Why First Bank Shareholders Want Femi Otedola Removed as Chairman

Some shareholders of First Bank of Nigeria Holdings Plc have called for the removal of the bank’s chairman, Femi Otedola, during a meeting held on Wednesday, the 8th of January, 2025.

This group of shareholders, which holds 10% of the company’s shares, is demanding an Extra-Ordinary General Meeting (EGM) within 21 days, as stipulated by Section 215(1) of the Companies and Allied Matters Act (CAMA), to address their concerns, among other issues.

What are the demands?

The shareholders claim that Otedola became chairman after acquiring a significant number of shares with the help of former Central Bank of Nigeria (CBN) governor, Godwin Emefiele.

They allege that the former CEO of the bank, Adesola Adeduntan, played a role in facilitating Otedola’s acquisition of control over the bank, as directed by Emefiele.

The shareholders also argue that Otedola was appointed as a non-executive chairman despite lacking security clearance from the State Security Service (SSS) and the Economic and Financial Crimes Commission (EFCC).

According to these stakeholders, under Otedola’s leadership, he has effectively taken control of the bank by placing his personal employees both at the holding company and the bank itself. They are concerned that the proposed private placement of N360 billion worth of shares will allow him to gain absolute control, turning the bank into his personal asset without oversight or corporate governance.

The shareholders contend that without Emefiele’s influence, Otedola would not have passed the “fit and proper” test, given his past history of bank failures due to non-performing loans sold to the Asset Management Corporation of Nigeria (AMCON).

Reports from ThisDay suggest that the African Export-Import Bank (Afreximbank) has provided Otedola with a loan of between $45 million and $50 million (approximately N90 billion) and it is believed that this loan will facilitate his complete takeover of the bank during the planned N360 billion private placement.

However, some shareholders have voiced opposition to the private placement, advocating instead for a rights issue or public offer of shares.

A source has even suggested that Otedola’s preference for a private placement is part of a strategy to gain control of the bank as a private venture.

A group of shareholders claimed Otedola had mismanaged the bank since becoming the chairman of FBN Holdings.

It will be recalled that Folake Ani-Mumuney, resignation was prompted by the bank’s chairman, Femi Otedola.

Otedola was further alleged to had a hand in the abrupt resignation of Adeduntan, eight months before the expiration of his tenure violated the CBN corporate governance guidelines.

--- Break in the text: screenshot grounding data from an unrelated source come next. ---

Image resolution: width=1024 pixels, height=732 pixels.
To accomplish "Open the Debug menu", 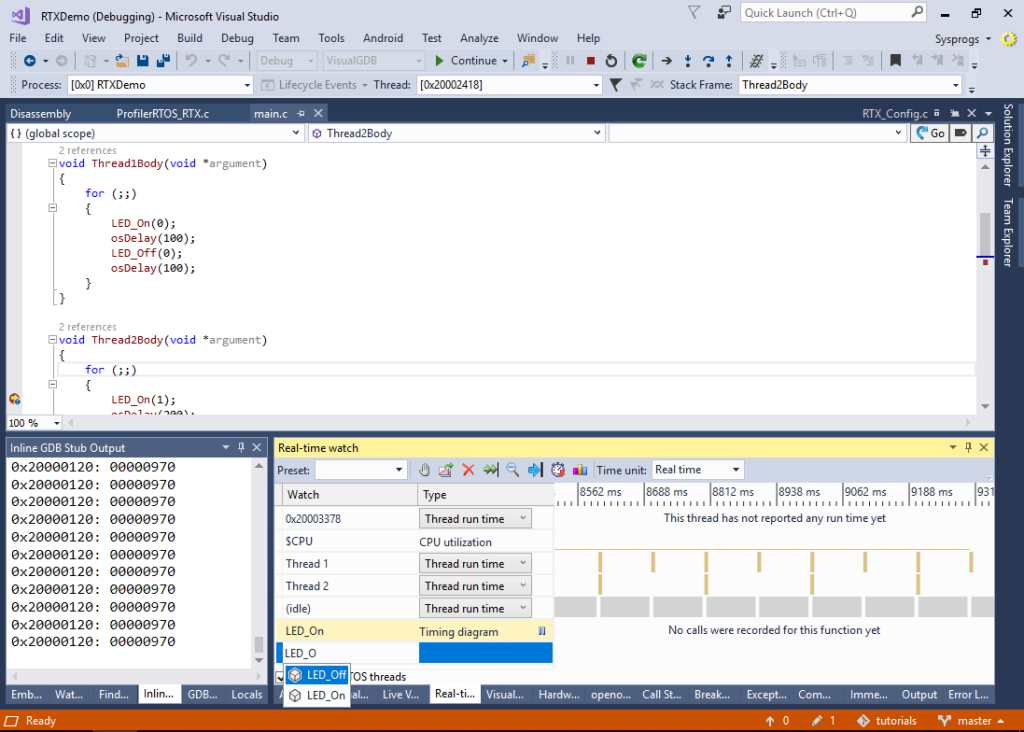I will (237, 38).
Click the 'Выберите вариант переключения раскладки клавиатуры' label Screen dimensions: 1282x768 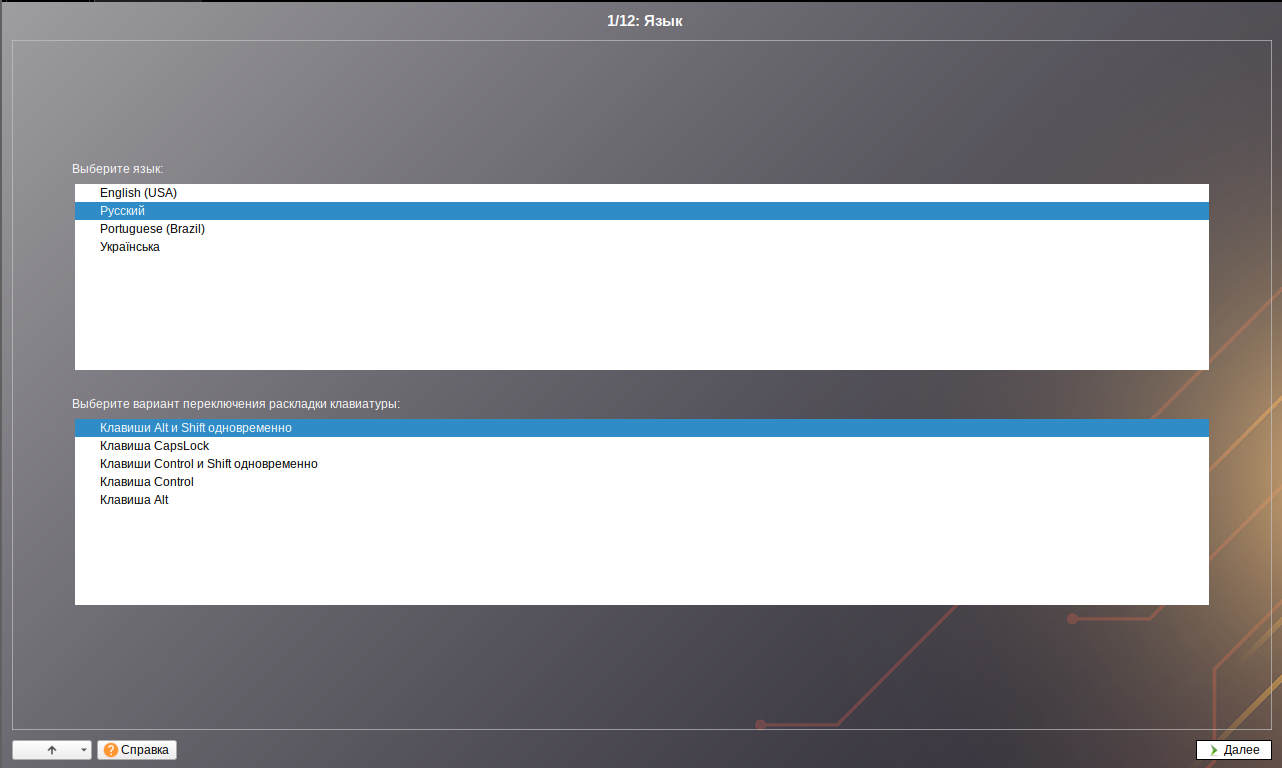click(235, 404)
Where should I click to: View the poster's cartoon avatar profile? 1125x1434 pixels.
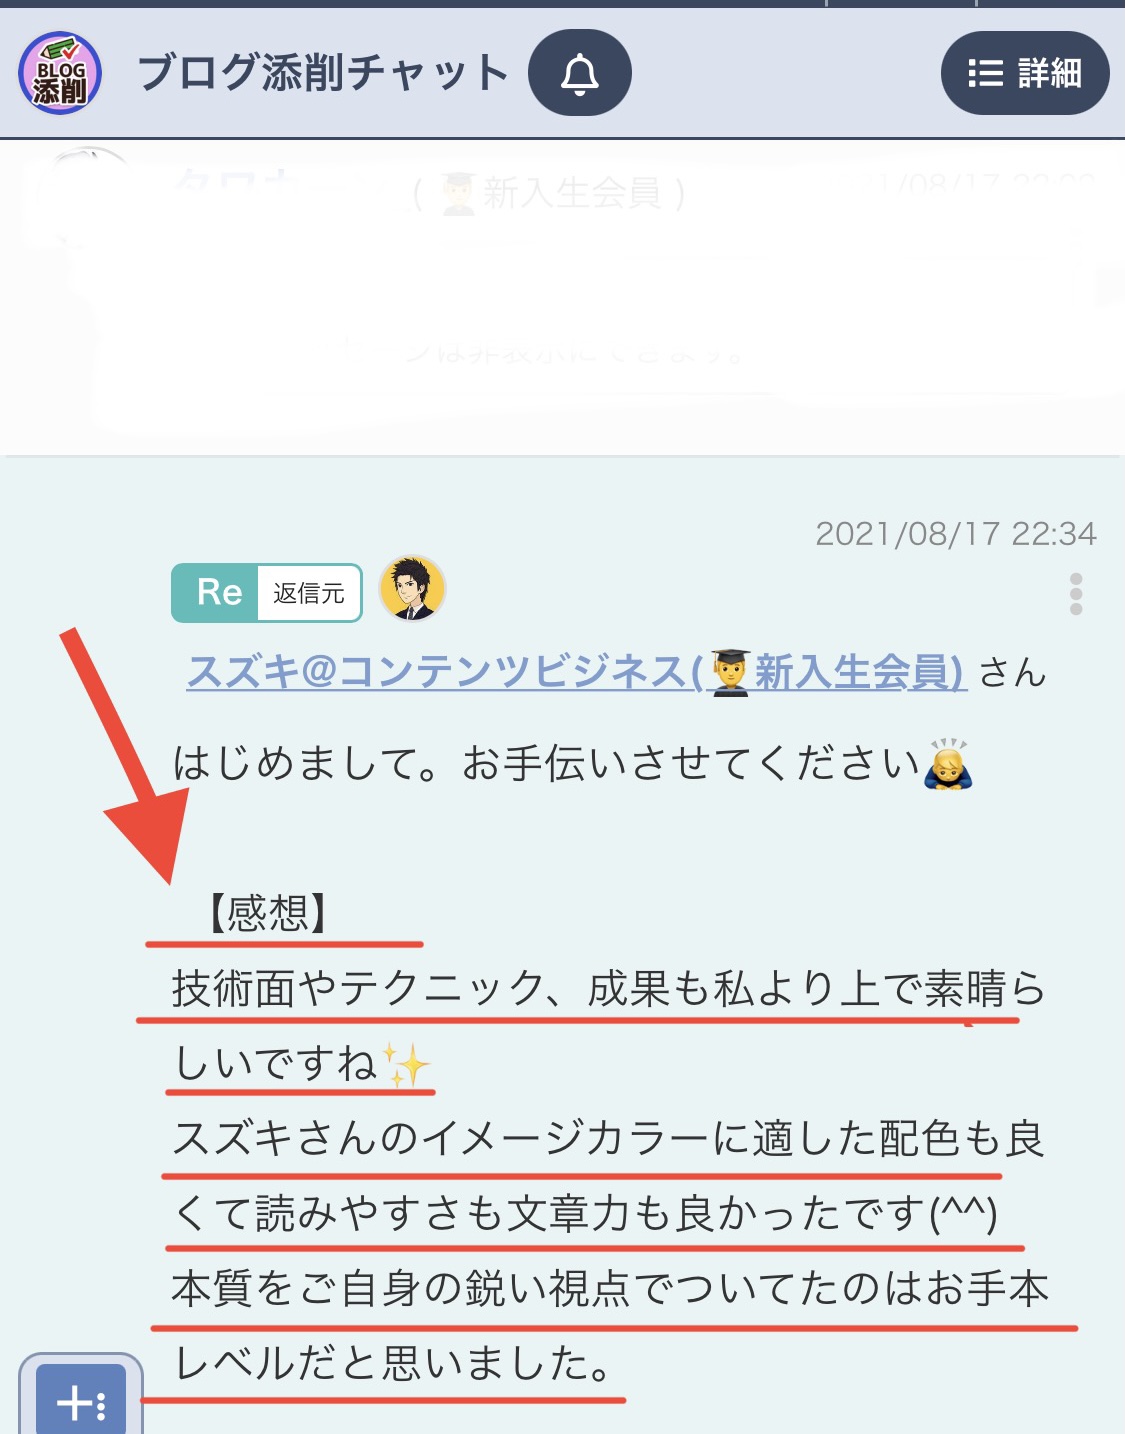(412, 589)

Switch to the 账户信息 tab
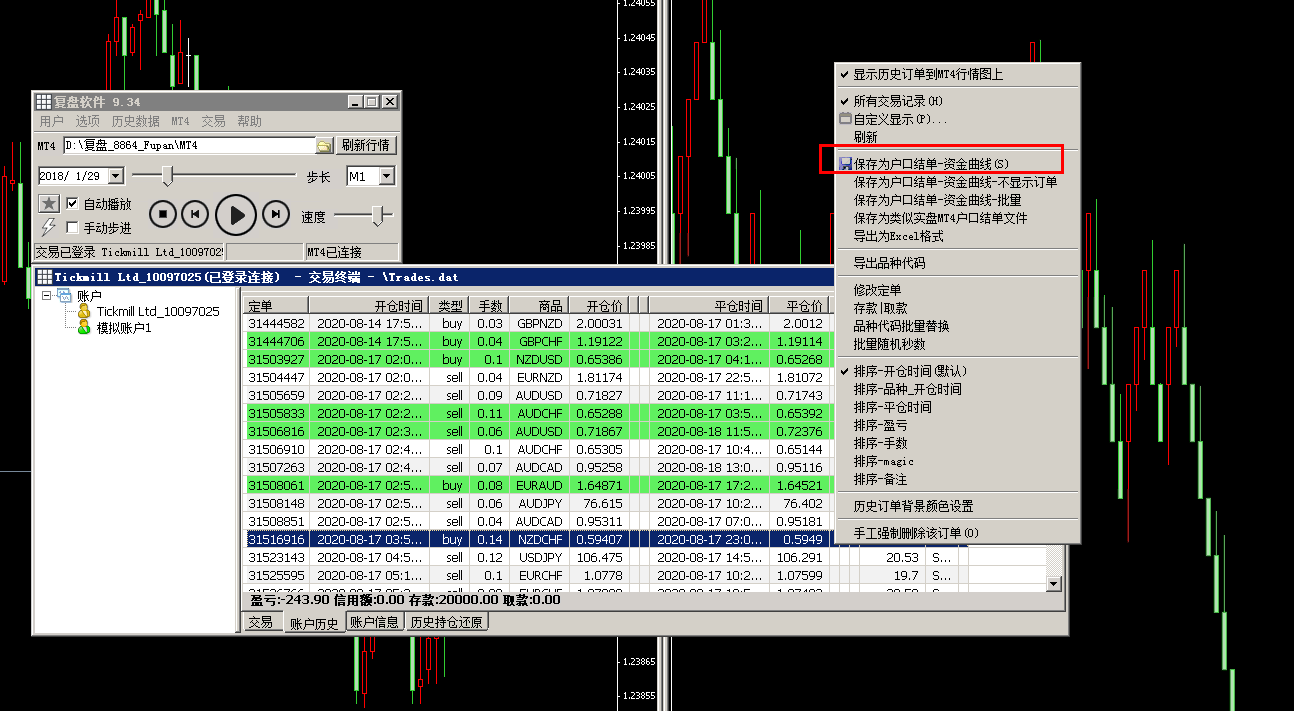(376, 622)
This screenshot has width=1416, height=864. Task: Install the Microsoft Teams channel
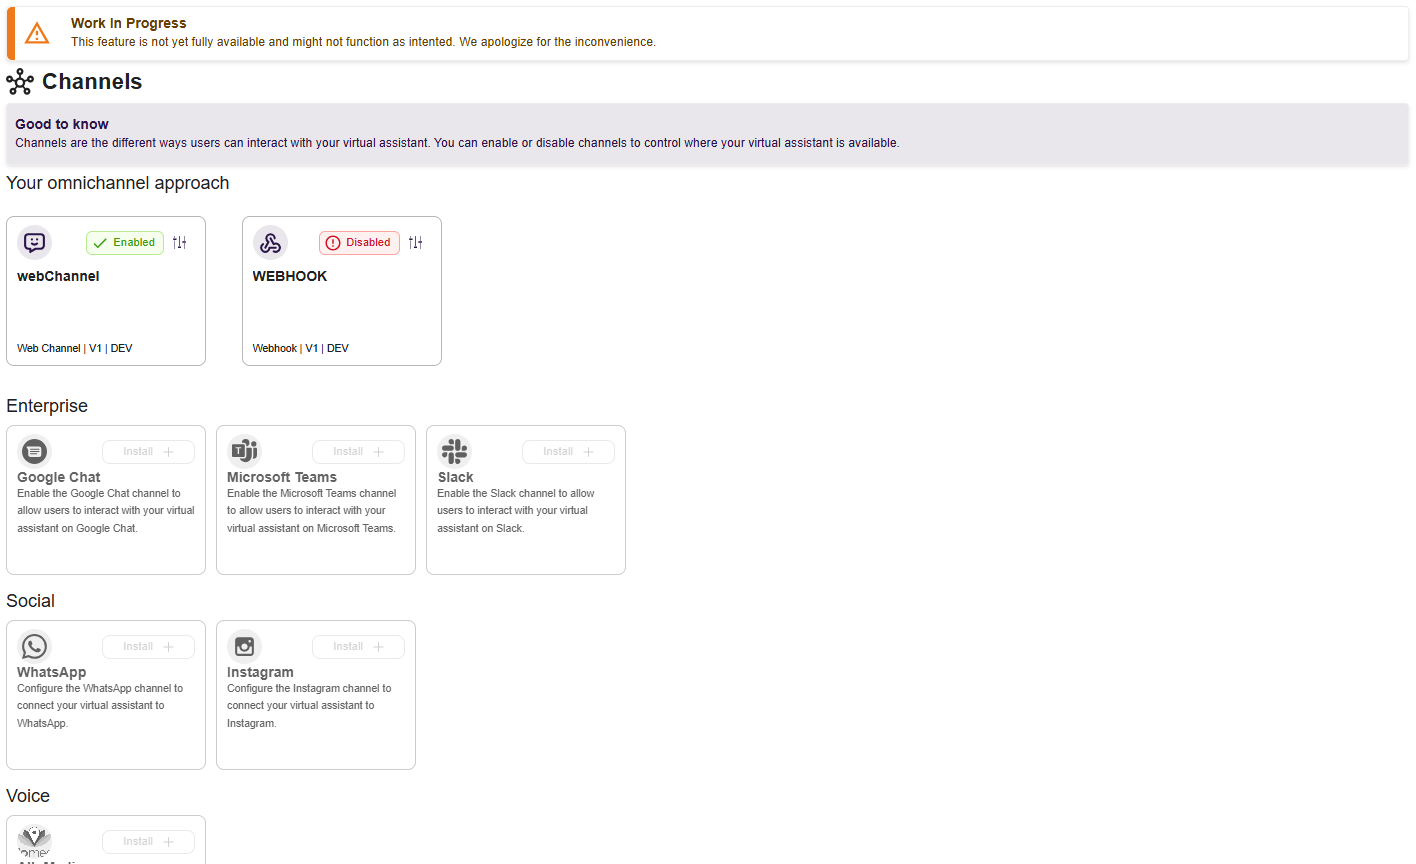(358, 452)
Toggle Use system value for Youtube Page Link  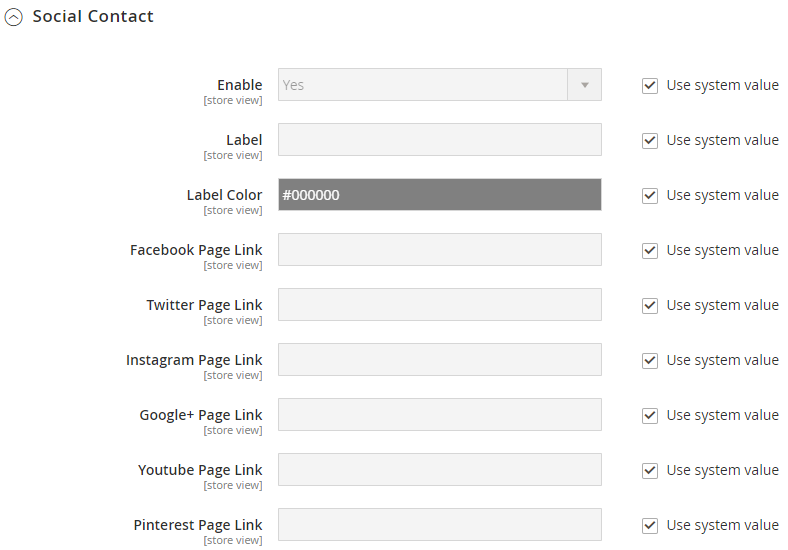[650, 471]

The exit of a former chairman of First Bank of Nigeria Limited, Tunde Hassan-Odukale, and the removal of an executive director, Tosin Adewuyi, whom Otedola was said to have side-stepped for the position of the CEO.

What CAMA says about shareholder removal

Section 288(1) of the Companies and Allied Matters Act (CAMA) grants members the authority, through an ordinary resolution at a general meeting, to remove a director before the expiration of their term.

This right to remove a director is not influenced by any provision in the company’s articles of association or any agreement between the company and the director being removed.

Subsection (6) of Section 288 clarifies that the provision in Section 288 does not affect other powers to remove directors that may exist outside of this section. This has led to the development of an “alternative removal scheme,” which allows a company to remove a director using procedures outlined in its articles of association or employment contract. For instance, if the company’s articles of association grant the board the authority to remove a director via resolution, such removal is valid, provided the correct procedure is followed.

A key statutory alternative removal scheme is found in Section 46(3) of CAMA, which states that if the company’s memorandum or articles empower a specific person to appoint or remove a director, this power is enforceable, even if the person holding this power is neither a member nor an officer of the company.

Can a minority shareholder remove the chairman of a company?

Although minority shareholders have limited powers under the Companies Act 2006, unresolved disputes can cause significant disruption to a company if not addressed promptly.

Shareholders with a 10% stake can call for a poll vote at a general meeting and request an audit, while those holding 25% have the authority to block special resolutions or compromise arrangements.

Additionally, shareholders have a pre-emptive right of first refusal to purchase new shares issued by the company, unless this right is explicitly removed in the shareholders’ agreement. Any offer for sale must be made on terms that are no less favorable than those offered to other parties.

While there are strict procedures for removing a director or chairman, it is advisable to seek legal advice before taking action. Shareholders will also need to secure at least half of the votes cast to proceed.